We've all heard (and some of us might have even written) some variation of the classic love poem " Roses are Red ." It's a simple four-line stanza with an equally simple rhyme scheme:

Roses are red

Violets are blue

Sugar is sweet

And so are you

And while this poem in itself comes off as something like a simple nursery rhyme, what if I were to tell you that its origins transform it into but a piece of a much greater work? While the modern-day usage is far from word-for-word compared to its ancestral use, the similarities are quite clear. Roses are red and lemons are yellow.

It was upon a Sommers shynie day,

When Titan faire his beames did display,

In a fresh fountaine, farre from all mens vew,

She bath'd her brest, the boyling heat t'allay;

She bath'd with roses red, and violets blew,

And all the sweetest flowres, that in the forest grew.

This excerpt is from the epic poem The Faerie Queene , written in 1590 by Sir Edmund Spenser, specifically Book Three, Canto 6, Stanza 6. For those of you who might not know, this poem is meant to reflect Elizabethan virtues (such as temperance, chastity, friendship and courtesy, among others) in the forms of various knights during their travels, as each of these virtues is challenged and tested. The work itself spans across seven different books, the seventh and final being incomplete, though Sir Spenser's original intent was to compile a body of twelve separate books. But, I digress.

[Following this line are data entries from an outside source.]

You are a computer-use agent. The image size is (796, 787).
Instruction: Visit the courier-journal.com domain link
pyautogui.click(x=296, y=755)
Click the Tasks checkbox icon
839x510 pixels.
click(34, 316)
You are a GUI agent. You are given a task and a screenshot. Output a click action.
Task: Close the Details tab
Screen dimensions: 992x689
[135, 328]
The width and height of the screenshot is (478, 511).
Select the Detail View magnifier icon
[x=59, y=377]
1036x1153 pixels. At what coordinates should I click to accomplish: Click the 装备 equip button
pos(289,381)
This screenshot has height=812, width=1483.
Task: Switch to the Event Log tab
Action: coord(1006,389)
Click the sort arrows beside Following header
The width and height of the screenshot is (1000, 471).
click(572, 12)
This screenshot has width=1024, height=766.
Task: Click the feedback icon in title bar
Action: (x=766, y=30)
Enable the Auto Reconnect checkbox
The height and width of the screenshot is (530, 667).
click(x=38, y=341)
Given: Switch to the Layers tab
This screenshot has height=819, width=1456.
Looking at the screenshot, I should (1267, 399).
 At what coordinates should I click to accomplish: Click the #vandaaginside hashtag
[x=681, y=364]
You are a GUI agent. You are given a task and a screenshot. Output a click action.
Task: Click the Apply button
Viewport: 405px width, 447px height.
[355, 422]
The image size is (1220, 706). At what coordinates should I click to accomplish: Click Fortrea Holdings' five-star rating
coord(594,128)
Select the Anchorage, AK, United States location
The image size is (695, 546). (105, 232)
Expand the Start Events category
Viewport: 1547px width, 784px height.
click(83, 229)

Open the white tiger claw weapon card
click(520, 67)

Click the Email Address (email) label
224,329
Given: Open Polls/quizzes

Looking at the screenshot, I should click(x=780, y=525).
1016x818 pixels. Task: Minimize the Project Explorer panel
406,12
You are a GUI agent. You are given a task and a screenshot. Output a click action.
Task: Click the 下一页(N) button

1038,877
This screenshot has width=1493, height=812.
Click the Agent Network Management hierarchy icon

Other origin stories regarding "Roses are Red" can arguably be found in more content-similar sources. As the poem itself is one so simple in structure, content and rhyme scheme, it stands to reason to find that inspiration may very well have been drawn upon from the likes of actual nursery rhymes – in this case, " Gammer Gurton's Garland: Or the Nursery Parnassus ," a collection of English nursery rhymes written by Joseph Ritson in 1784. The specific excerpt inclusive of the source for the modern-day poem is as follows:

The rose is red, the violet's blue

The honey's sweet, and so are you.

Thou art my love and I am thine;

I drew thee to my Valentine:

The lot was cast and then I drew,

And Fortune said it shou'd be you

Even more obvious than Spenser's usage in "The Faerie Queene," this practically shows the modern nursery rhyme verbatim within the body of the poetry itself. And considering the fact that this is literally from a book of nursery rhymes and how the poem is viewed in the modern day, it makes even more sense to associate the origins with "Roses are Red" to this work, whether many of us were even aware of its existence of not. There is, however, one body of work from which the poem may very well have evolved that many of us have heard about. The original two-line excerpt follows:

Les bleuets sont bleus, les roses son roses

Les bleuets sont bleus, j'aime mes amours

Translated from its original French, "The violets are blue, the roses are red, the violets are blue, I love my loves." This is part of the body of a song sung by the character Fantine within the time-tested work Les Misérables by Victor Hugo. Some speculate that he may have been familiar with Spenser and his work, "The Faerie Queene," and perhaps drew inspiration from such, though to say one way or another definitively is a rather moot point. However, it is still interesting to note how so simple a poem in both structure and content can have such a lustrous background concerning its possible origin story.